* **YOUR OBJECTIVE**
Change "toolbar button" to "toolbar icon" in the items below, leaving every other word the same. Leave the pictures out of your answer.

* **ENTRIES SHOWN**
┏━━
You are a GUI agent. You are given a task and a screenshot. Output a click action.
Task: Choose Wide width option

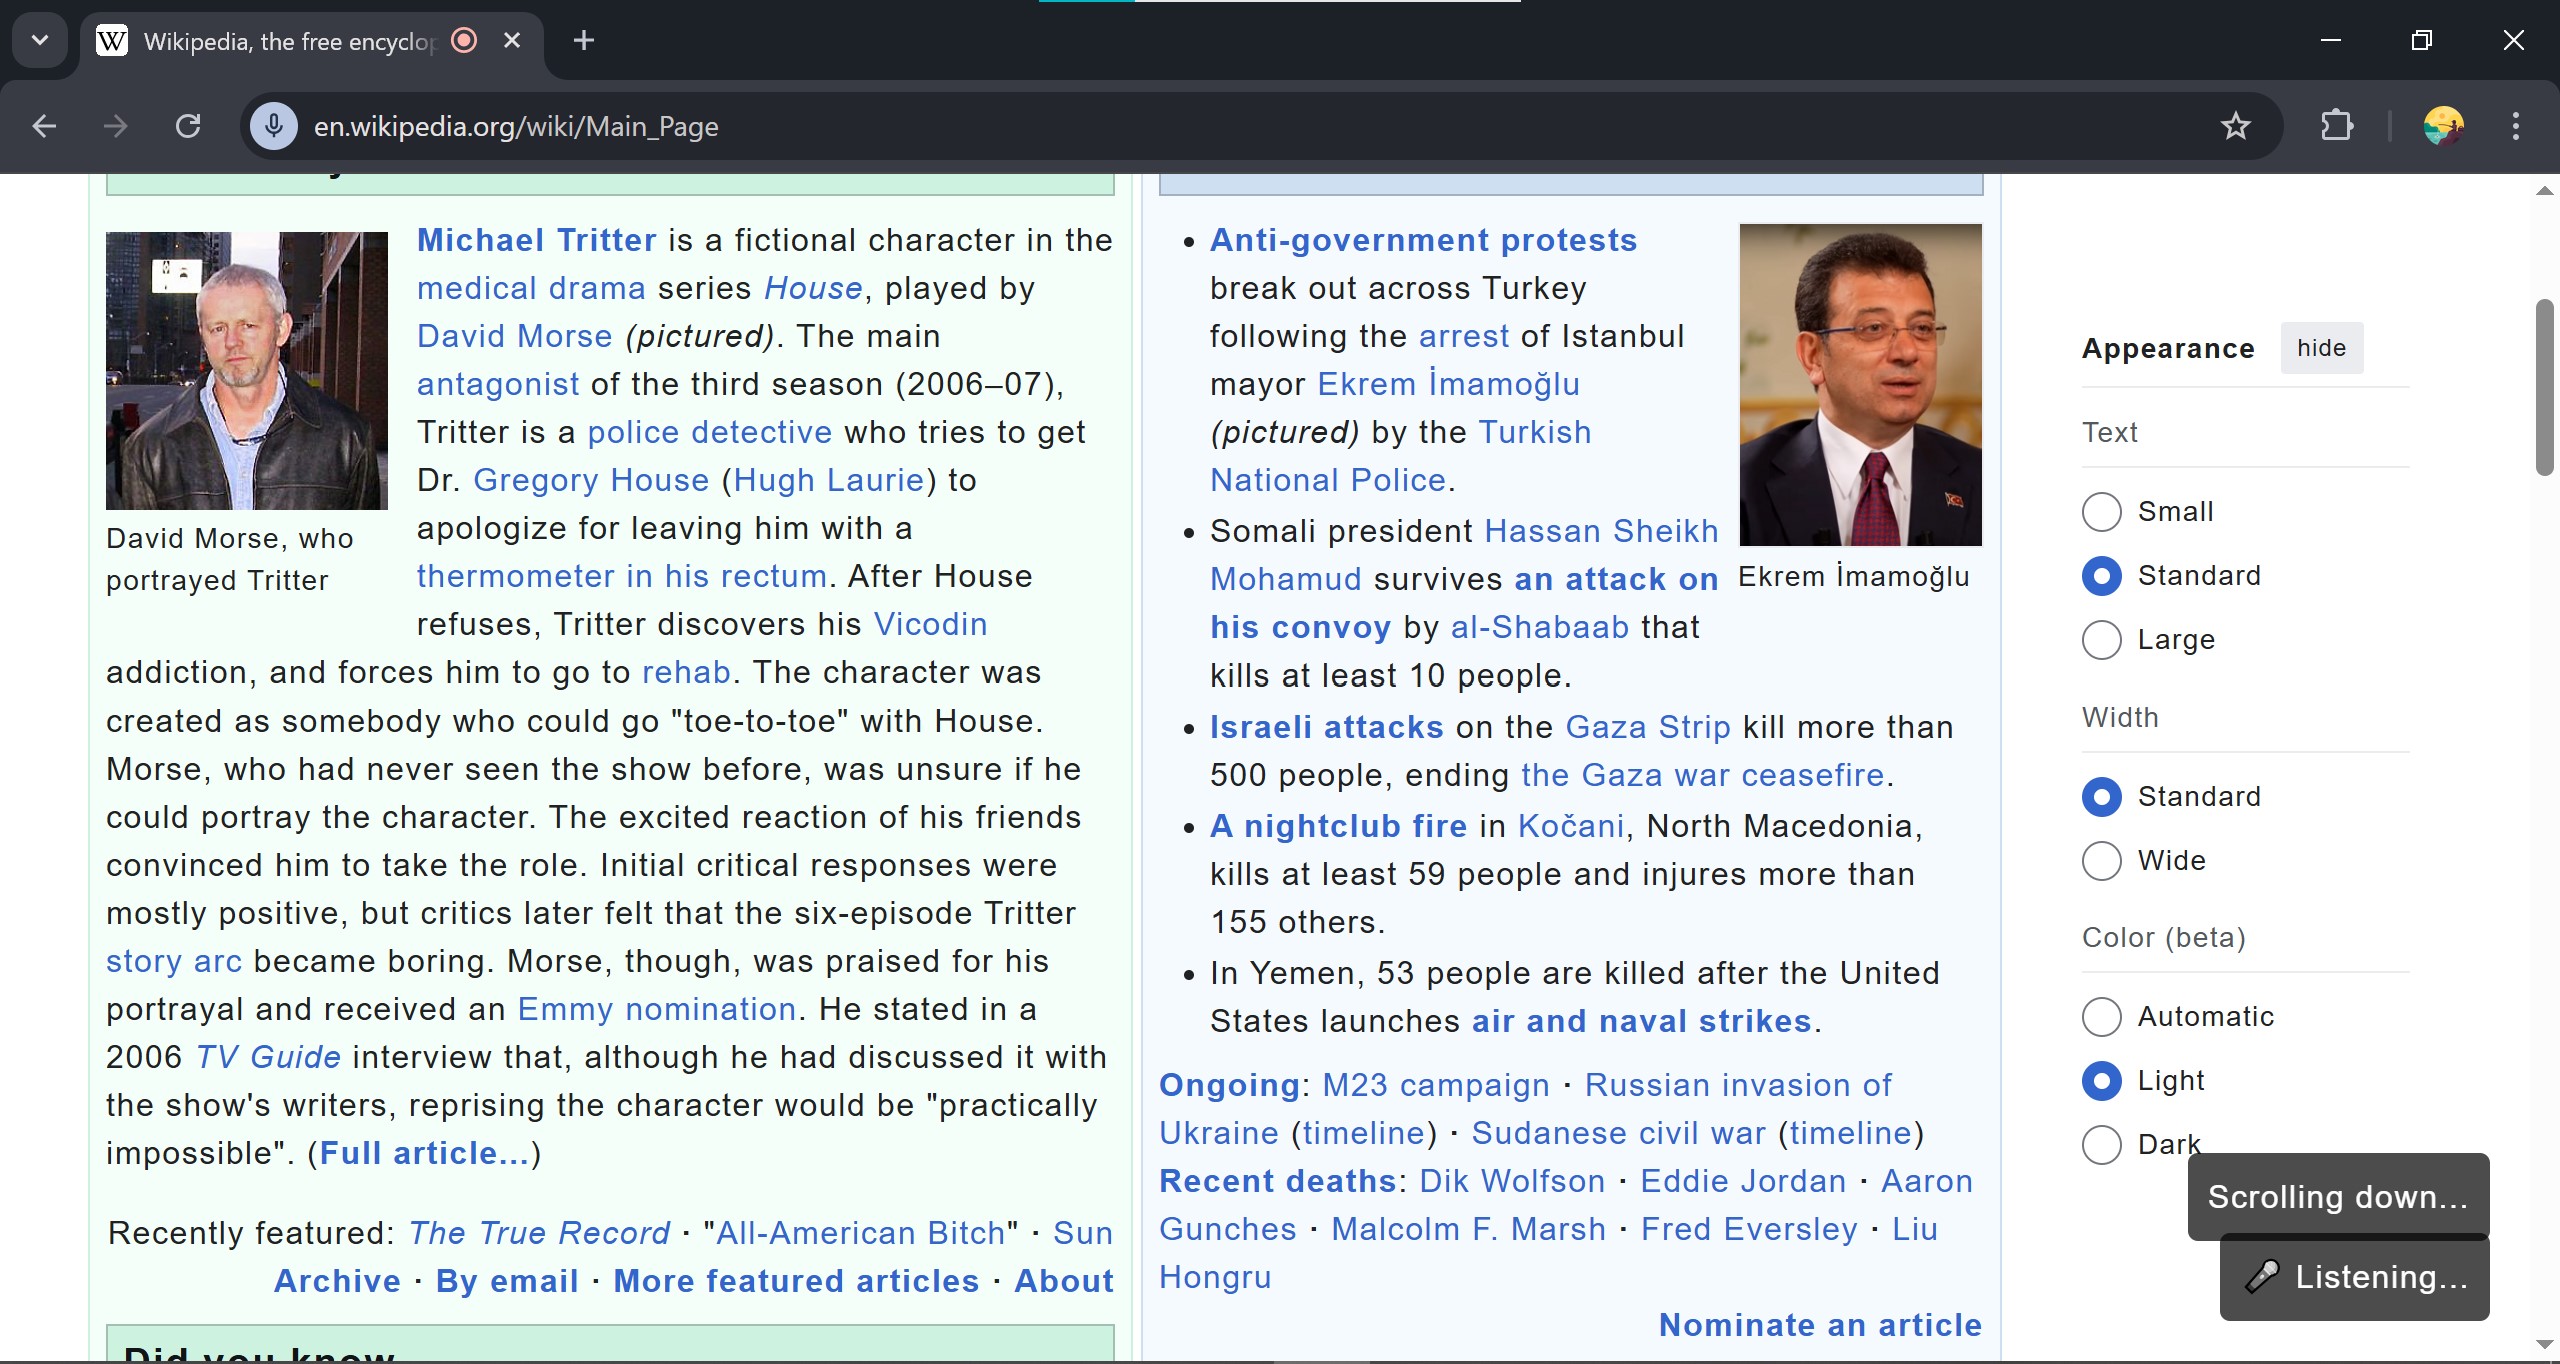pos(2101,861)
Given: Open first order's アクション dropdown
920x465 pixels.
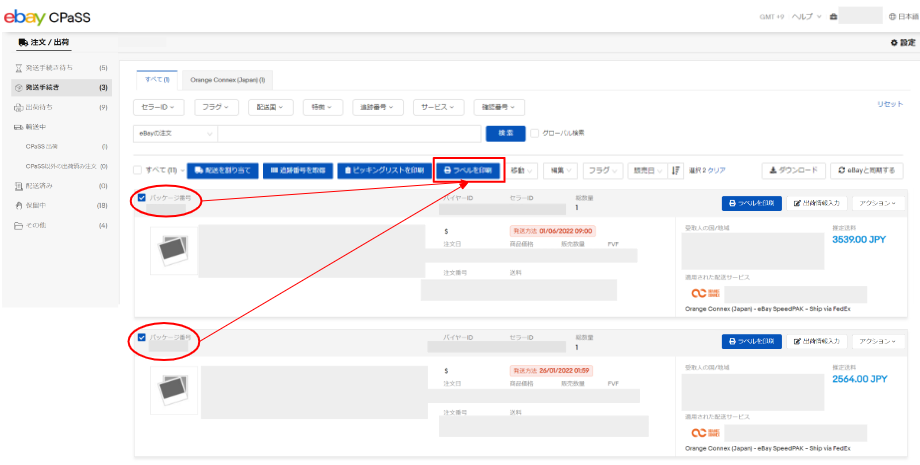Looking at the screenshot, I should coord(864,203).

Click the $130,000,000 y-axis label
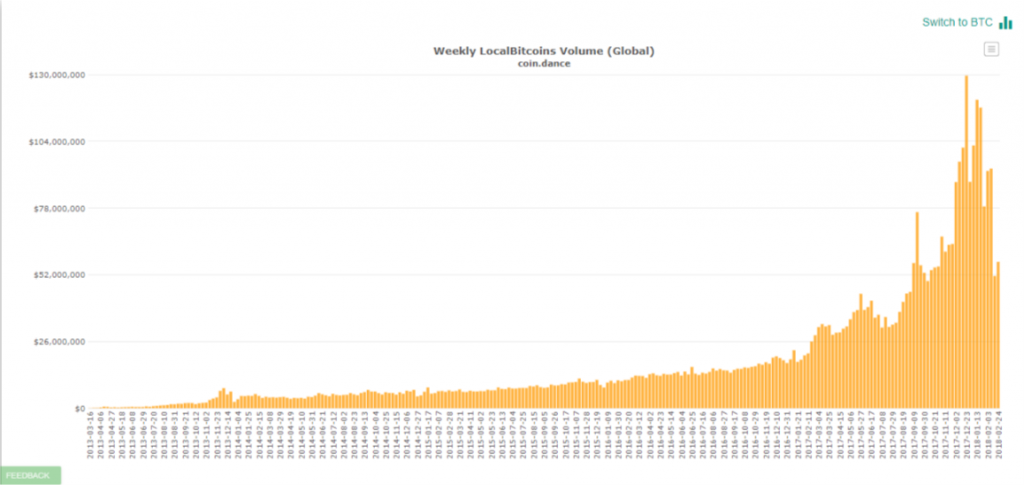point(56,75)
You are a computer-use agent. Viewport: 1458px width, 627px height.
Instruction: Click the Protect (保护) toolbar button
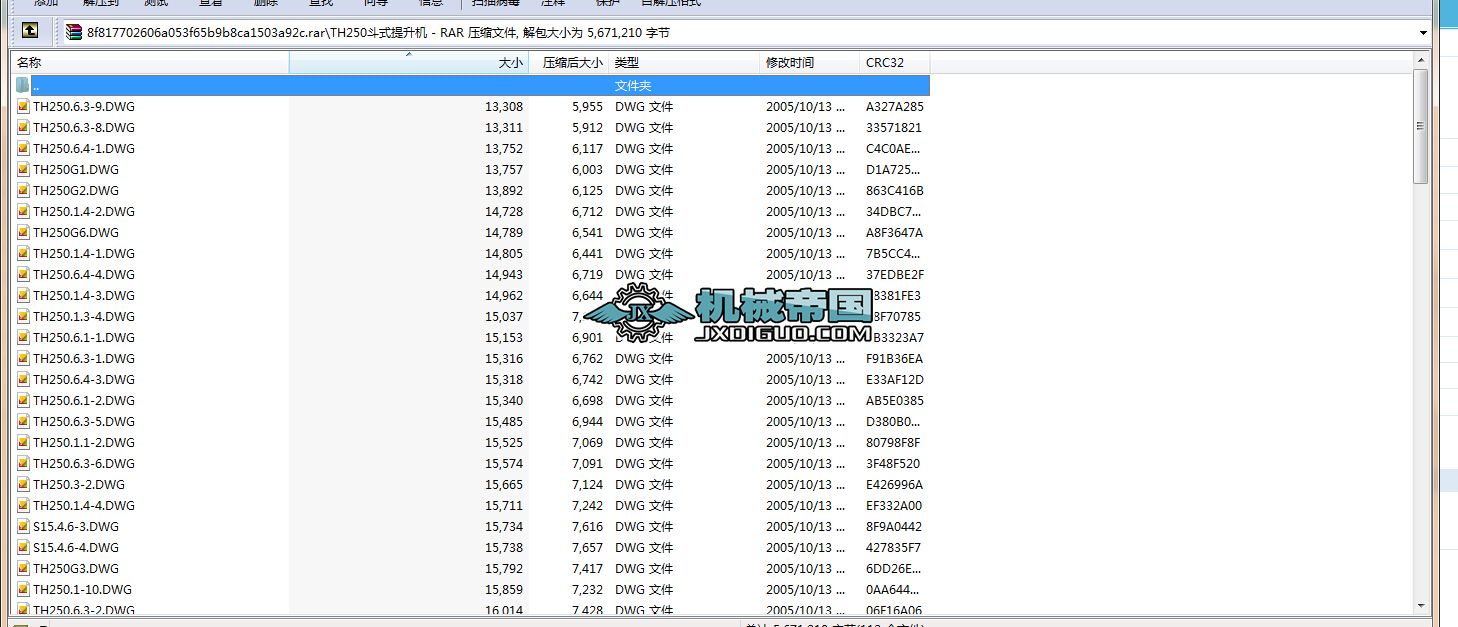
┗━━
* **WRITTEN SOLUTION**
You are a GUI agent. You are given a task and a screenshot. Output a click action.
Task: Choose Wide width option

pos(2101,861)
Given: Open first order's アクション dropdown
920x465 pixels.
Looking at the screenshot, I should coord(864,203).

Click the $130,000,000 y-axis label
point(56,75)
You are a computer-use agent. Viewport: 1458px width, 627px height.
Instruction: Click the Protect (保护) toolbar icon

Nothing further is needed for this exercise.